Photo by Steve Harvey
This morning I read a NYTimes article that evoked a powerful memory: arriving in Moscow by train in late summer of 1991, riding a bus to our institute, and seeing a crowd tearing down a statue. The bus driver (who took pulls of vodka from a bottle while he drove) told us the fallen figure was Feliks Dzerzhinsky, the founder of what would later become the KGB.
Was that the Dzerzhinsky statue mentioned in this article? Not sure. Not even sure I can completely trust the memory.

Freedom Monument (Photo: L O R A)
That fall more monuments came down. It was at once thrilling and disorienting: We were, quite often, literally lost, as streets, parks, and metro stations changed names, almost weekly. Our paper maps expired instantly.
I remember visiting the monument graveyard referred to in the article; someone had painted red fangs on the Stalin statue. We saw a few barricades, leftover from the August putsch, in Moscow and in the major Baltic cities. In Riga, people left thousands of flowers by the Freedom Monument. So many astonishing sights. An atmosphere of exultation pervaded those first weeks, but it soon evaporated, as shelves emptied in state stores and the black market exchange rate surged.
Rubles seemed like play money, and for dollars, we could buy anything. We could hire any vehicle as a taxi (buses, dump trucks, and once, even an ambulance). I see now that it was terrible for us to use our money that way. What felt like a game to us was real, inescapable life for others, in a catastrophically free-falling economy. I recall seeing an old woman weeping and shouting in the street because she could not shop at the hard currency grocery store we called the “Irish House” — it was, I believe, illegal for her to possess hard currency. Why didn’t I offer to buy her something? Instead, we indulged in ordinary (to us) foods that suddenly seemed like delicacies in a time of shortages, and escaped for a few hours into pints of Guinness and a bubble of abundance. This was a moral failure that shames me still.
By the first snowfall, exultation had given way to alarm. The city felt — and WAS — chaotic and unruly. Of the ten American students in our group, four were victims of random violence. This was no longer a tragedy tourism exercise. Until then, we had experienced it all as if looking in through a window, from an imagined place of safety.
The unease was palpable. One night, I had a long conversation with an elderly restroom attendant in St. Petersburg (another name change). A survivor of the siege of Leningrad, she told me that she had never been more afraid than she was right then, with “all these changes.” That seemed like madness to me, coming from a person whose city had been starved and shelled by Nazis for nearly 900 days. But it spoke to the fear and dislocation that had overtaken people, especially those of her generation.
It’s understandable that anyone who endured so much hardship might long for stability in any form, even an oppressive one. But the younger Russians we befriended also appeared wary, for different reasons. They didn’t buy into the foundational national mythology anymore and tended to view performative patriotism (and its associated slogans and statuary) as a sham. And they knew all too well that behind every dethroned monument stood another one, just as hollow, ready to be installed in its place.

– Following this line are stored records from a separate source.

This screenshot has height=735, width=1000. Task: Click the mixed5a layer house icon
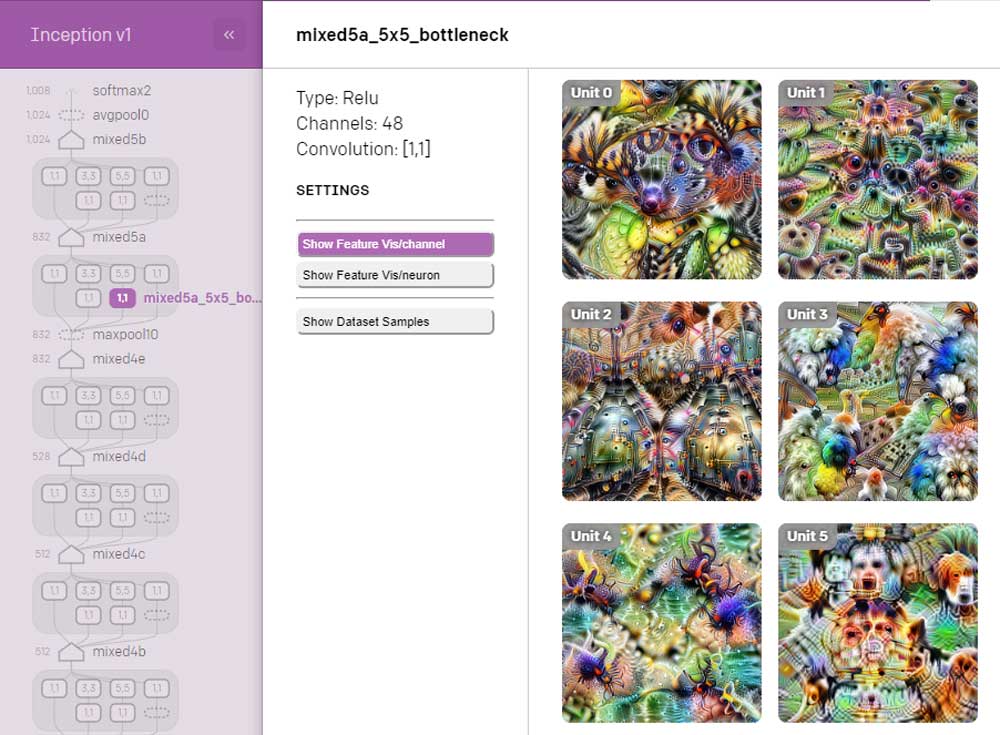[71, 238]
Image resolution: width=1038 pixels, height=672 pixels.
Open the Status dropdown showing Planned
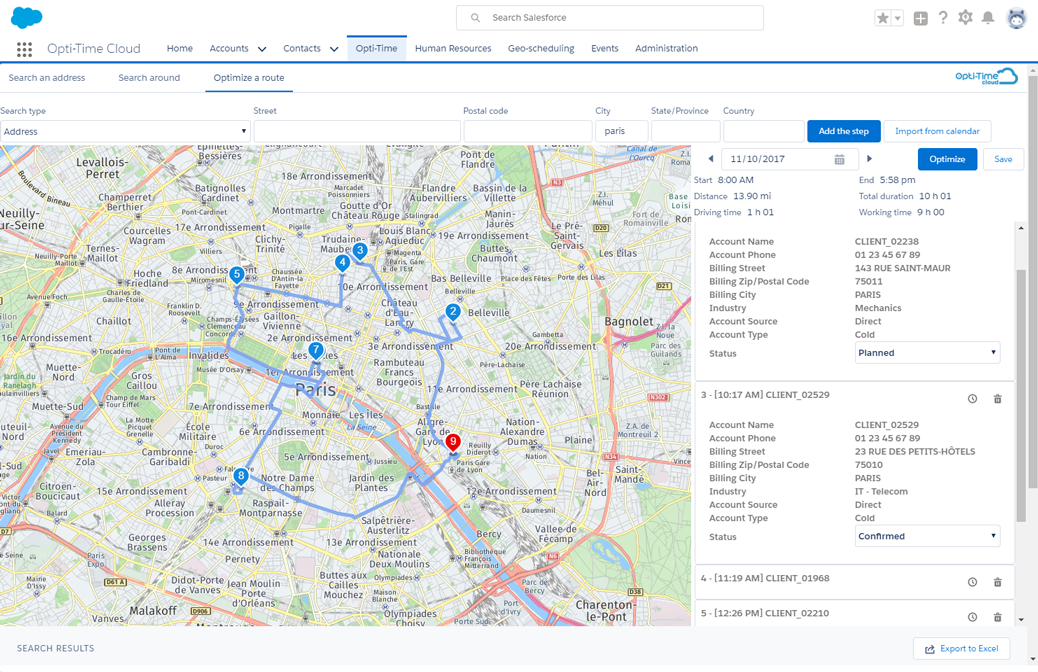tap(925, 352)
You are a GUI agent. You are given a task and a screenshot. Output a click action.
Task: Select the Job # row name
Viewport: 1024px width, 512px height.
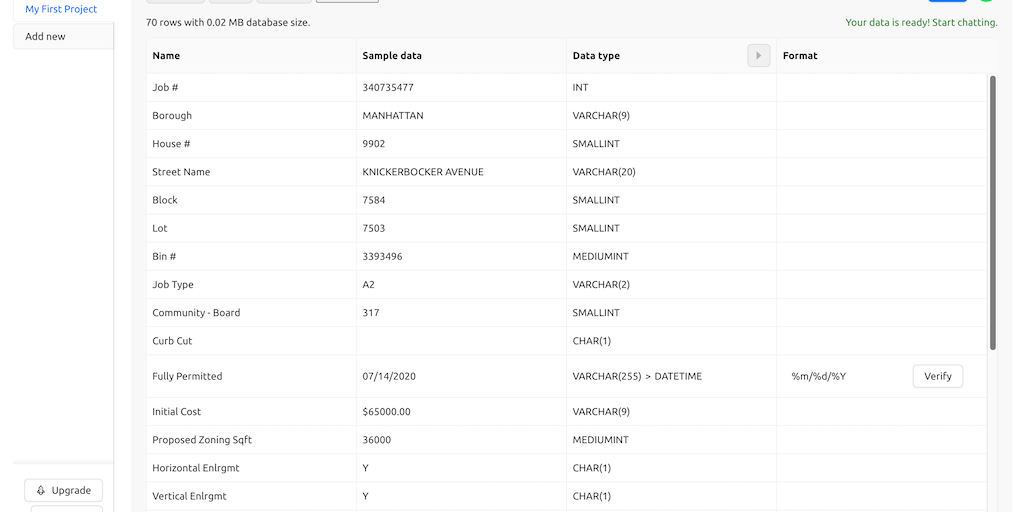point(165,88)
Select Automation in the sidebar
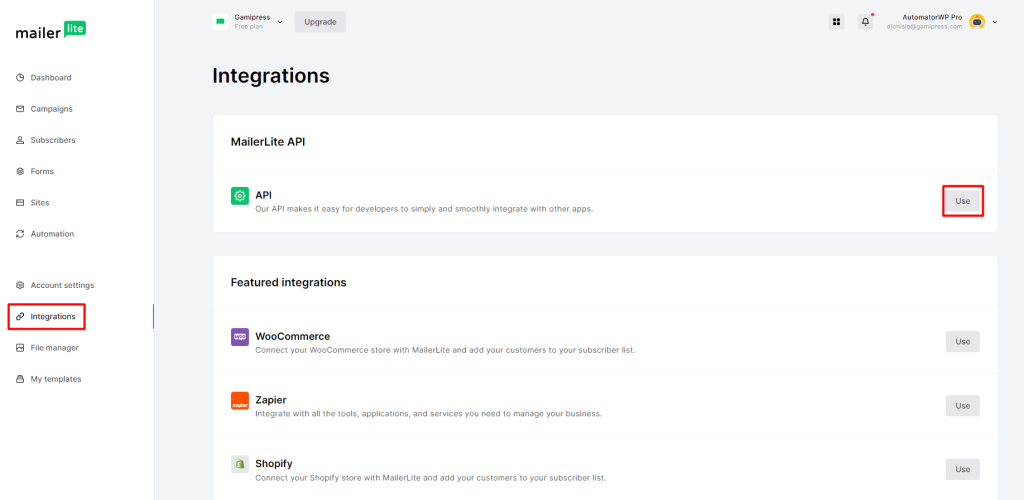 [x=52, y=234]
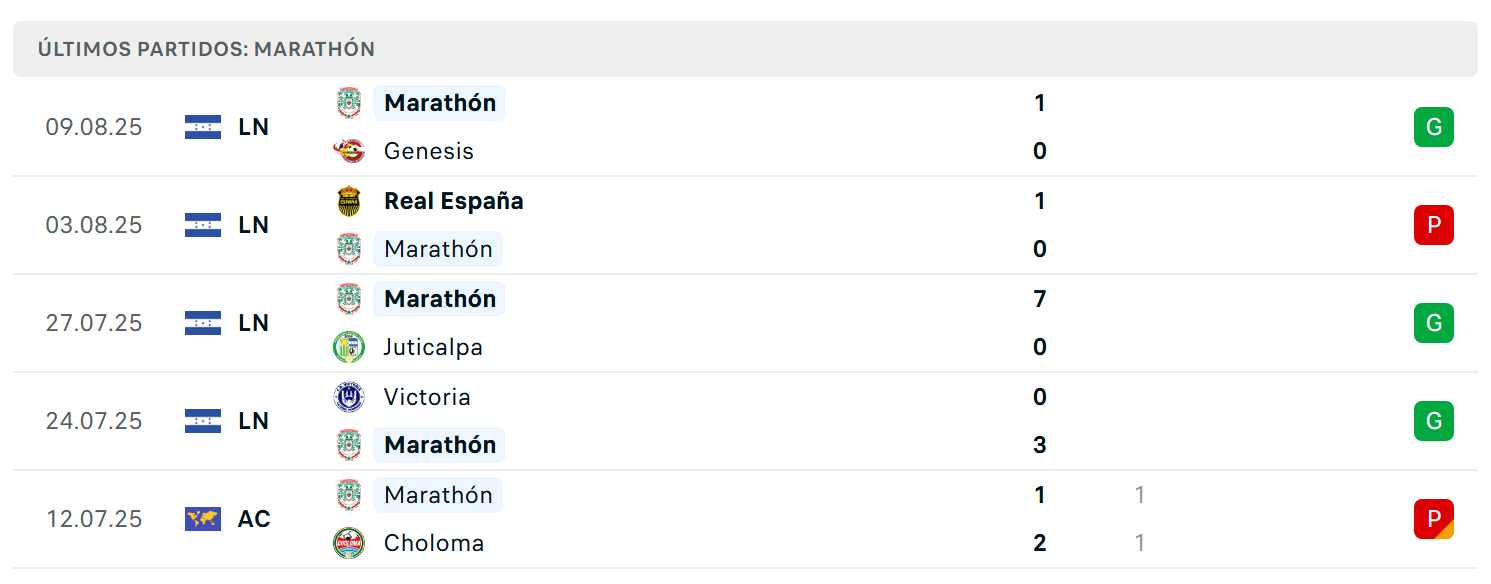Click the Últimos Partidos: Marathón header
The height and width of the screenshot is (584, 1491).
[x=206, y=49]
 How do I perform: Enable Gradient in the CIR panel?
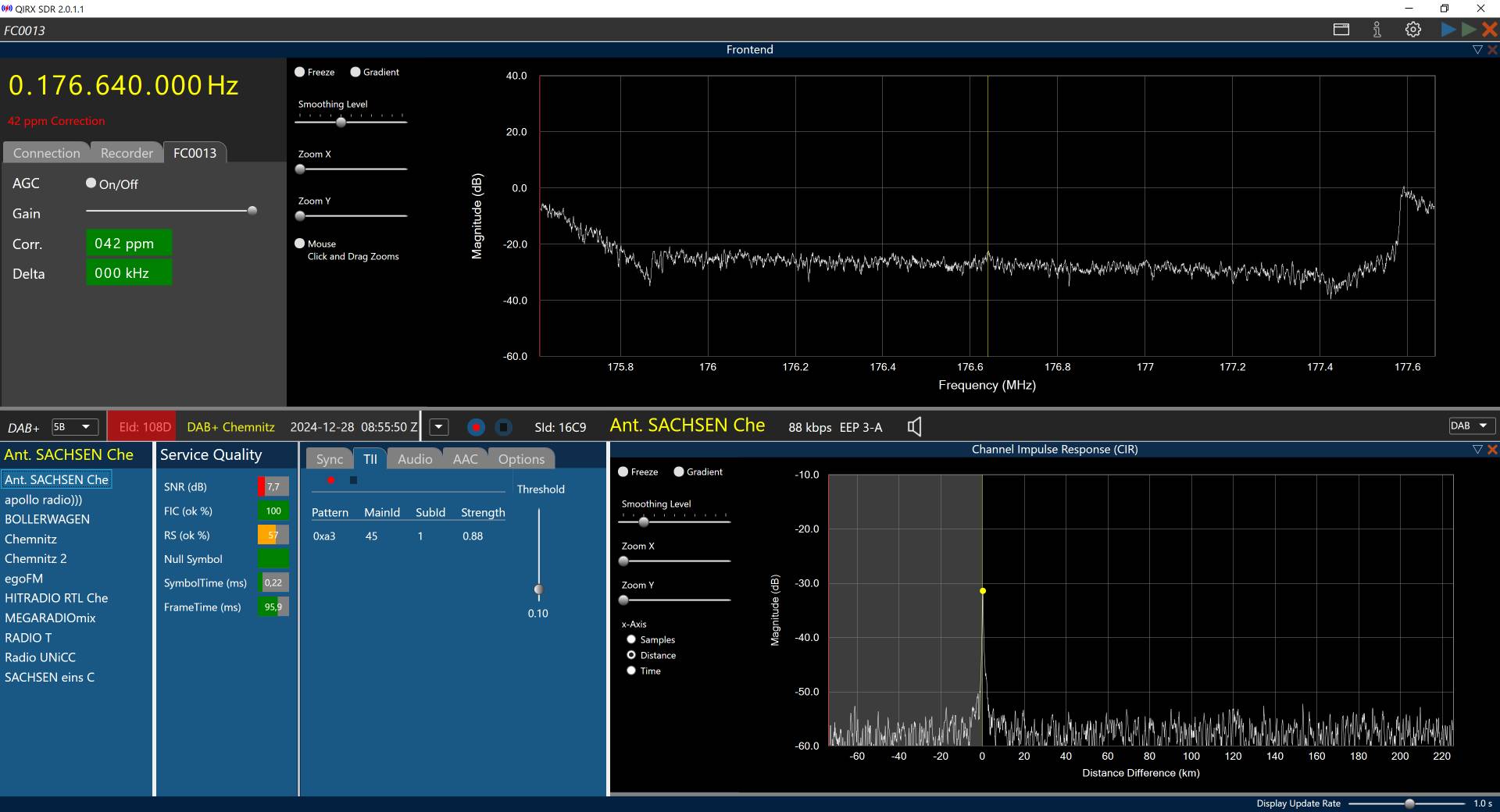pos(679,472)
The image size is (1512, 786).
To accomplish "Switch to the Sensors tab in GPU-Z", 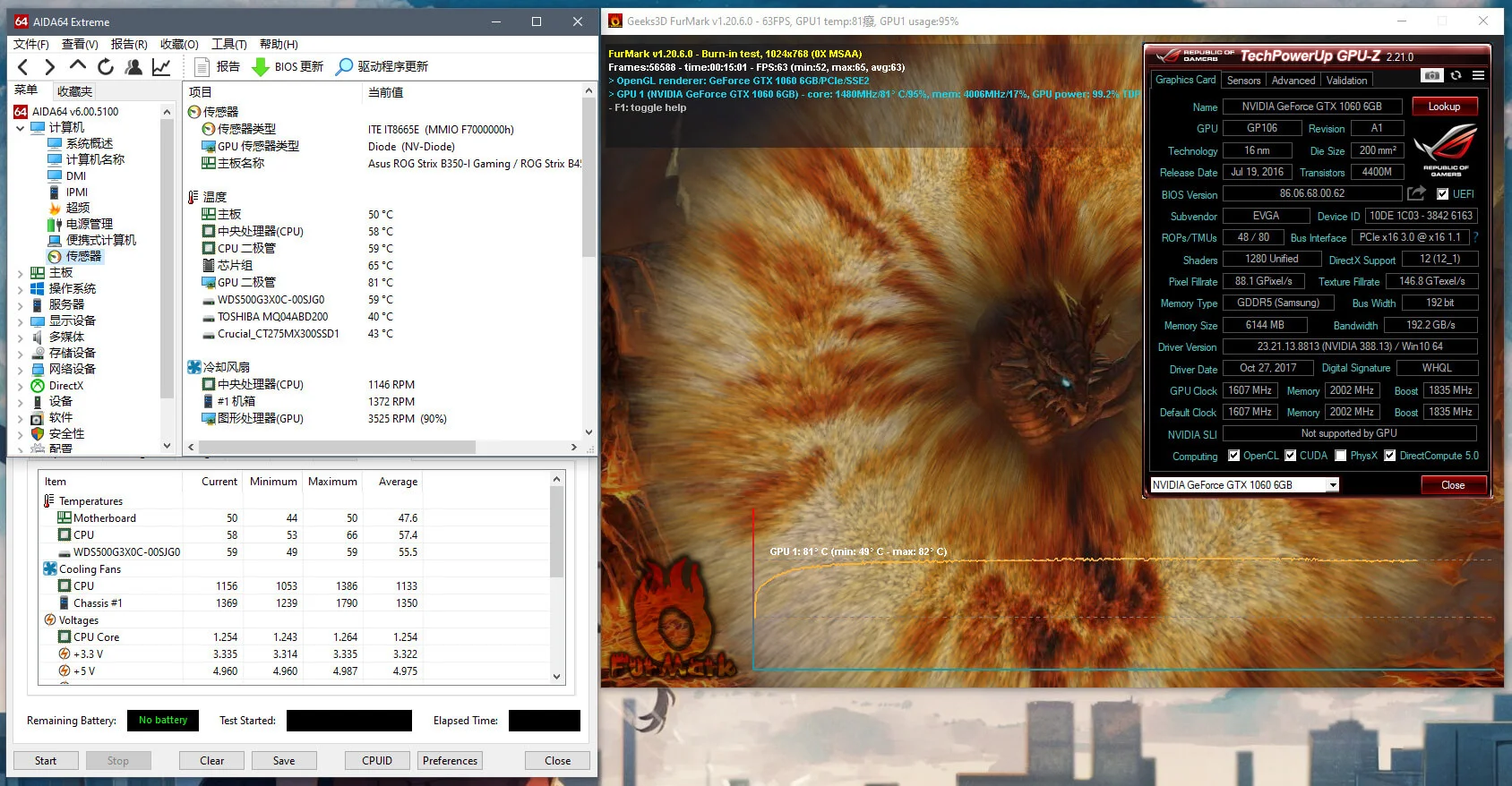I will tap(1243, 81).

Their cynicism was vindicated. As the NYTimes story points out, the jubilant protests that “made war on bronze men” in 1991 didn’t lead to sweeping, meaningful reforms in the long run (although things turned out very differently in Riga than they did in Moscow). This is a lesson worth remembering as we tear down our own false idols: It IS marvelous to see the bad-ole-days monuments toppled and names changed. But the joy is momentary, and the symbols are only a veneer. If we don’t start fixing the ways power is wielded and wealth is won, nothing vital will have been accomplished. After the idols fall, our society’s most harmful policies, beliefs, and institutions must be the next to go.
This quote captures the feeling:
“Mikhail Y. Schneider, a pro-democracy activist who led protesters to the K.G.B. headquarters in August 1991, said attacking Dzerzhinsky’s statue was a ‘great emotional release’ that ‘helped us believe we were living in a different country,’ but ‘it changed nothing.’
“For real change, he said, the removal of Soviet-era symbols needed to be accompanied by a program of exposing crimes, putting those responsible on trial and returning confiscated property.
“’It is now too late,’ he added.”
Will we realize this while there’s still time to capitalize on a groundswell of political will to build a fairer society? Or will we congratulate ourselves for scraping off the bronze veneer and move on before the real work starts?
I don’t know exactly what that will look like. What I DO know is that we’ve failed at truth, reconciliation, and reform too many times in America. It’s time to let go of our own foundational mythologies and write a new story that tells the whole truth and nothing but. This isn’t erasing history; it’s revising a national hagiography as a fuller tale of successes and failures, strengths and weaknesses. Performative patriotism is a sham here too, as it is always and everywhere.
I’m down with creating a monument graveyard in every state, at parks and battlefields, museums and cemeteries — places of reflection, not lost-cause rallying points. Hell, we can even give folks a little space to mourn for their shattered fairy tales, if that’s what they need.
And then, let us begin to remake the actual world.